If so, the current implementation basically just collapses your point 2+3 to always be the same.

pseudo atlas
#

Yes that's right. Your number 2 I just called "the module directory" but now realize it would have helped to reserve a name for it.

Right now this terminology feels clearer (keeping same numbers as you):

  1. "load context" dir, available to SDKs for loading, and security boundary for accessing ..

  2. Root directory: always where dagger.json is.

  3. Source directory: where the module's source code lives (defaults to the root)

thick burrow
#

One thing is that two modules can't share a root directory (2. in your most recent message), unless we go back to having a list of modules: [ ... ] again.

#

There are probably cases in which that might be annoying, but as far as I can think there would always be alternative options for how to layout directories that could achieve the same end effect.

#

The main thing that becomes possible now is the use case of "clone repo + dagger call (no -m)"

#

And will need to handle corner cases like:

  1. module A having "root directory" set to ./foo and "source directory" ./foo/bar/baz
  2. module B having "root directory" set to ./foo/bar and "source directory" also set to ./foo/bar

Layouts like that would just have to be invalid.

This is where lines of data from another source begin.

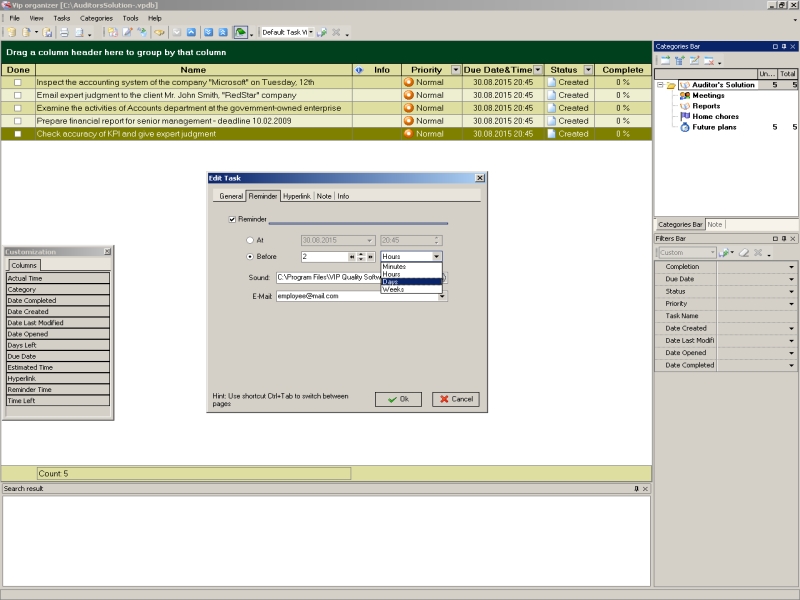Uncheck the Reminder checkbox
Image resolution: width=800 pixels, height=600 pixels.
232,219
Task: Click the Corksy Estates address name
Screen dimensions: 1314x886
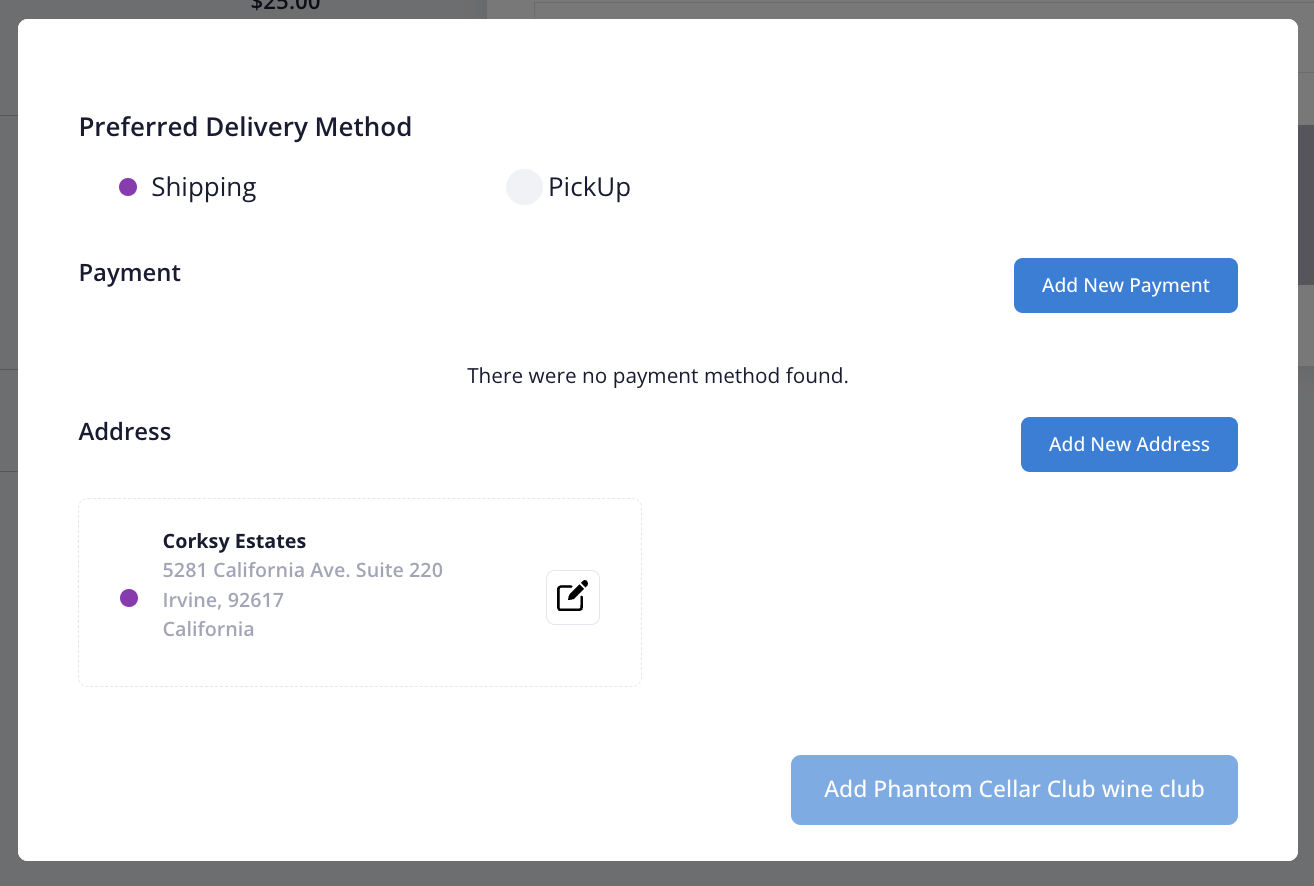Action: (x=234, y=541)
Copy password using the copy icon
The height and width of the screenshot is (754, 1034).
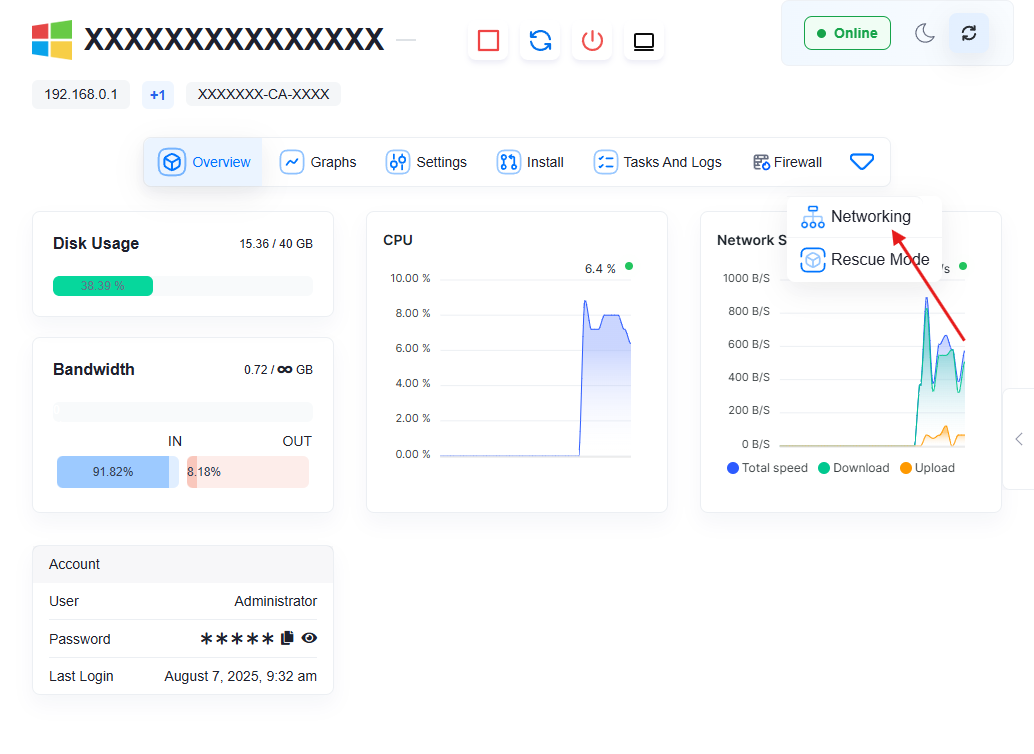[x=287, y=638]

Which is fine, but needs to be detected in such a way that it doesn't error out on slightly different but valid cases like:

  1. module A having "root directory" set to ./foo and "source directory" ./foo/bar/baz
  2. module B having "root directory" set to ./foo/otherbar and "source directory" also set to ./foo/otherbar
#

(I'm just stream of consciousness dumping right now as I think of things)

#

Also need to deal with what @sudden heart mentioned before about where include/exclude is set. Obviously it being set in the "root directory" dagger.json makes sense, but it still would make sense for it to be a setting in the "load context directory" context-for entry (presuming it's renamed to that). Just in that maybe a go.mod is in the root of the repo (and maybe it refers to some other go packages that are relative to it), but that doesn't mean we should always load the whole root repo in its entirety...

pseudo atlas
pseudo atlas
#

btw I can talk live if that's easier

#

sorry if I'm making your life difficult today ๐Ÿ˜…

#

worth sweating the details on this

thick burrow
# pseudo atlas I didn't get this part. What is wrong with that example layout?

Started typing out why and realized that we could make it work ๐Ÿ™‚ Thought process:

I might invoke module A via e.g. dagger call -m github.com/org/daggerverse/foo/bar/baz. The engine loads the git repo, starts a find-up at foo/bar/baz until it finds the dagger.json (and also finds the context-for in possibly another parent dagger.json).

The thing we need to be careful about is that it will actually hit module B's dagger.json in the find-up first. I was thinking that would just make this invalid. But actually we can find the "right" dagger.json by checking the source path.

It's the same logic as already exists for finding the "right" dagger.json that contains the root-for a given module, it's just now we need to do that on two levels: what dagger.json contains the source for a given subpath and what dagger.json contains the root-for for a given subpath.

#

We're gonna need a lot integ tests ๐Ÿ˜„ But that's obviously fine, it's manageable I think. And I do like the flexibility

thick burrow
pseudo atlas
#

you're welcome, future selves

#

does this mean that context-for becomes just an array of strings?

#

eg "context-for": ["./foo"]

thick burrow
pseudo atlas
#

yeah I get that. We should use a field other than source though, to avoid confusion

#

path?

thick burrow
pseudo atlas
#

My CUE brain immediately thought: let's just make it a string now, and make it string|{...} later ๐Ÿ˜›